Trump’s Strategy Is Making China More Powerful — Unintentionally | Prof. Jiang Xueqin - YouTube [LINK]
【海外動画より】トランプ米大統領の戦略が、皮肉にも中国を世界で最も強力で尊敬される国へと押し上げているという分析について、ジャン教授こと江学勤(ジャン・シュエチン)氏が解説しています。ジャン氏は、現在の中東情勢を俯瞰し、戦場での出来事以上に、中国やパキスタン、そして戦後のアメリカ主導の世界システムに何が起きているのかが重要であると説いています。トランプ氏が中国を弱体化させる意図で行動しながら、実際には中国の戦略的弱点を解消し、その影響力を高めるという正反対の結果を招いているという非常に興味深い指摘です。
中国にとって過去20年間の最大の弱点は、石油輸入の約80%が通過するマラッカ海峡をアメリカ海軍に掌握されている「マラッカ・ジレンマ」でした。しかし、現在の中東での対立を通じ、中国はイランから石油の優先的なアクセス権を得ており、アメリカの制裁下でも購入を続けた忠誠心への報酬として、ホルムズ海峡を自由に通過できています。これにより、中国は長年の脆弱性を克服し、アメリカの意図に反して独自のエネルギー供給網を構築することに成功しています。アメリカの信頼性が揺らぐ中で、多くの国々が代替案としての中国に目を向け始めているのが現状です。

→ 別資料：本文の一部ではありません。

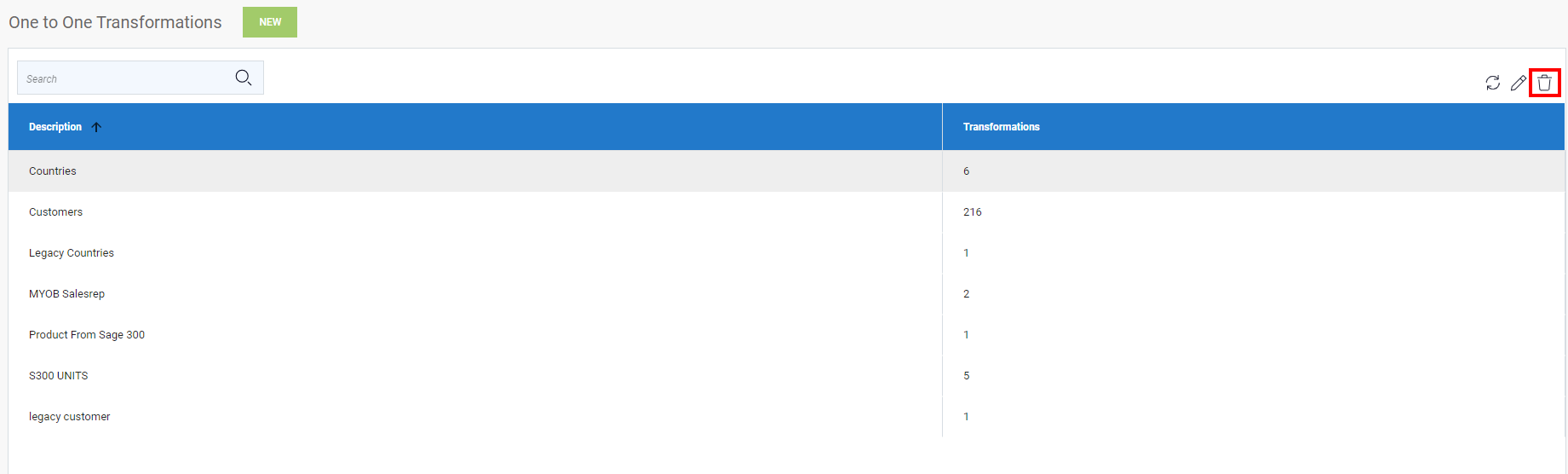Click the 5 transformations count for S300 UNITS
This screenshot has height=474, width=1568.
point(967,376)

また、停戦の仲介役として意外な存在感を示したのがパキスタンです。パキスタンは、アメリカの同盟国であるサウジアラビアと密接な関係を持ちつつ、隣国イランとも長い国境を接しており、両者から信頼される稀有な立場にあります。1971年にアメリカと中国の歴史的な橋渡しをした時のように、今回も自国の経済的・安全保障上の利益を守るために、米イラン間の交渉を主導しました。これに対し中国は、軍を派遣することなく、技術や経済協力を通じてイランを支え、一貫性のないアメリカに代わって安定をもたらすリーダーシップを外交的に示しました。

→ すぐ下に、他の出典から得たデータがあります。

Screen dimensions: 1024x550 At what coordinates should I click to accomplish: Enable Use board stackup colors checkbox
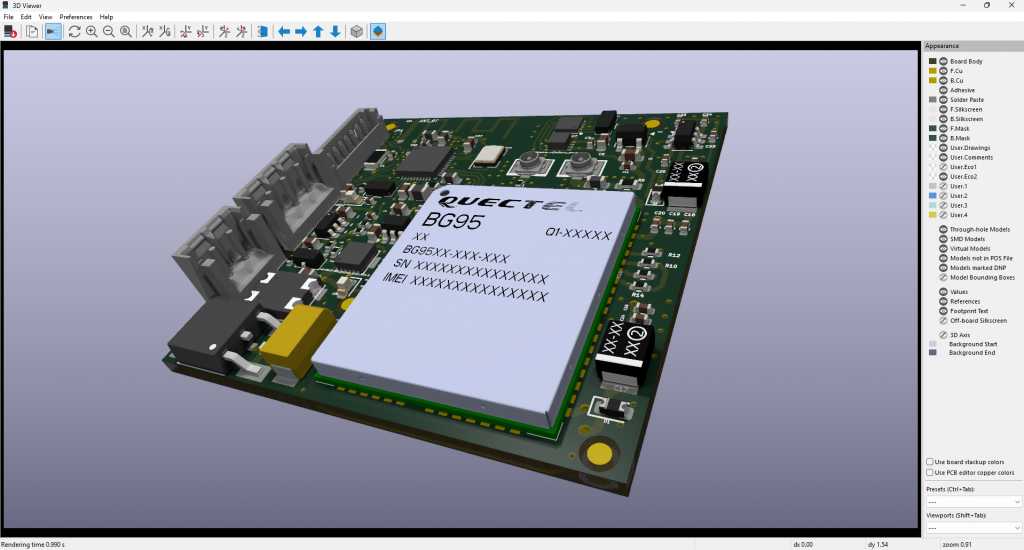click(x=929, y=462)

歴史を振り返れば、古代ギリシャのアテナイが過剰な拡大によって没落したように、帝国が傲慢さから衰退を加速させるパターンは繰り返されています。アメリカが紛争に注力する一方で、中国は一帯一路などのプロジェクトを通じて着実に同盟を築き、軍事力と同等に重要なソフトパワーや信頼を獲得しています。世界は今、第二次世界大戦後にアメリカが英国に代わったような、覇権の大きな転換期にあるのかもしれません。アメリカが消え去るわけではありませんが、その指導力に疑問が呈される中で、中国が新たな選択肢として台頭している事実は否定できないと動画は結んでいます。